While in a polytheistic culture rulers and heroes were called sons of Zeus or Poseidon or Apollo or some other god among many, Christians, being monotheists[1], consider Jesus to be the son of the only God there is.
By historical method
In the Gospels, the being of Jesus as "son of God", corresponds exactly to the typical Hasid[34] from Galilee [ ], a "pious" holy man that by divine intervention performs miracles and exorcisms[9][10], an opinion not shared by all.
"Sons of God" according to Judaism
In the Old Testament, the phrase "son(s) of God" has an unknown meaning: there are a number of later interpretations. Our translation most likely comes from the Septuagint, which uses the phrase "Uioi Tou Theou", "Sons of God", to translate it[7].

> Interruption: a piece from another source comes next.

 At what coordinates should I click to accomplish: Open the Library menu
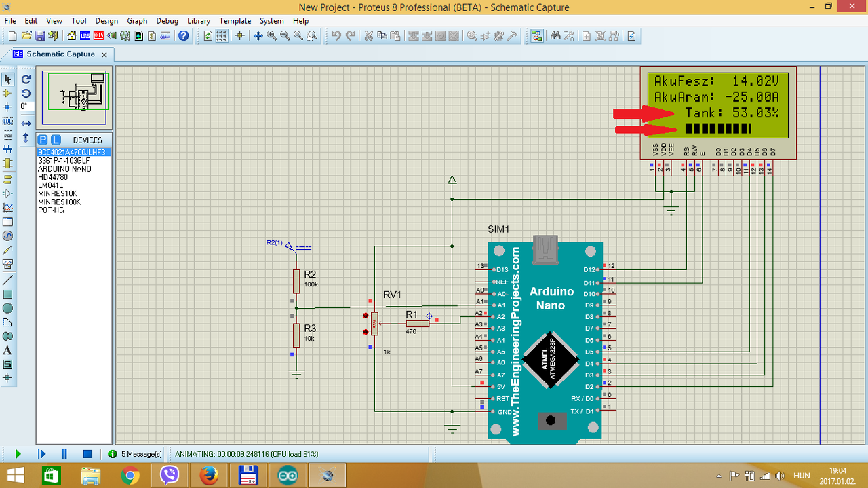199,21
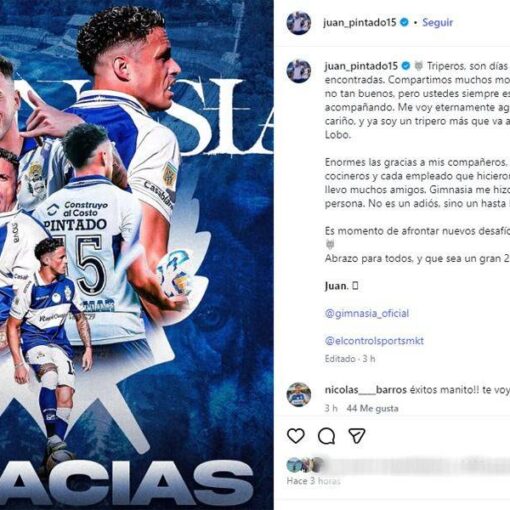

- The Hebrew phrase Benei Elohim, often translated as "sons of God", is seen by some to describe angels or immensely powerful human beings. The notion of the word as describing non-divine beings most likely comes from the Targumic Aramaic translation, which uses the phrases "sons of nobles", "Bnei Ravrevaya" in its translation.[11] See Genesis 6:2-4 and Book of Job 1:6 (בן ben אלהים 'Elohiym, "that the sons" son, grandson, child, member of a group + "of God" the (true) God).

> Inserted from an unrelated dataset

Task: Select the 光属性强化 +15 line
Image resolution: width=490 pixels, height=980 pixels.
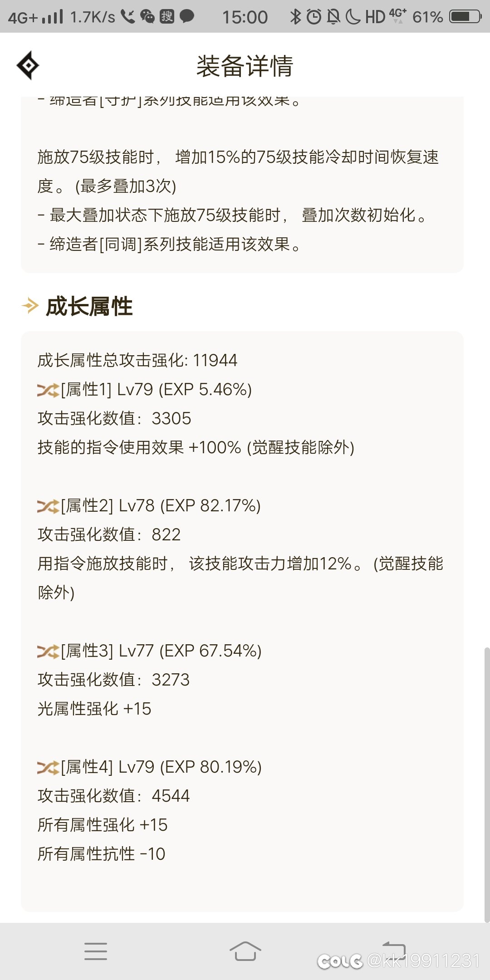Action: tap(94, 709)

- It is used to denote a human judge or ruler (Psalm 82:6, "children of the Most High"; in many passages "gods" and "judges" can seem to be equations). In a more specialized sense, "son of God" is a title applied only to the real king over Israel (II Samuel 7: 14, with reference to King David and those of his descendants who carried on his dynasty; comp. Psalm 89:27-28).
- Israel as a people is called God's "son", using the singular form (comp. Exodus 4: 22 and Hosea 11:1).

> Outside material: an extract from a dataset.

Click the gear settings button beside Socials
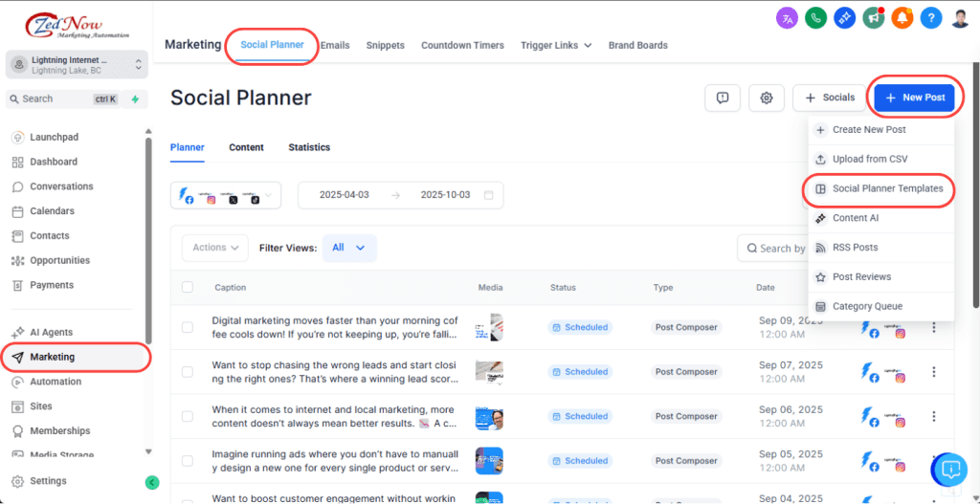Image resolution: width=980 pixels, height=504 pixels. (x=767, y=98)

In Judaism the term "son of God" was used of the expected "Messiah"[8]. Psalm 2 addresses someone as both God's Messiah (The Anointed) and God's son.
In the Jewish literature that was not finally accepted as part of the Hebrew Bible, but that many Christians do accept as Scripture (see deuterocanonical books), there are passages in which the title "son of God" is given to the anointed person or Messiah. The title belongs also to any one whose piety has placed him in a filial relation to God.
It has been speculated that it was because of the frequent use of these books by the Early Christians in polemics with Jews, that the Sanhedrin at Yavneh rejected them around AD 80.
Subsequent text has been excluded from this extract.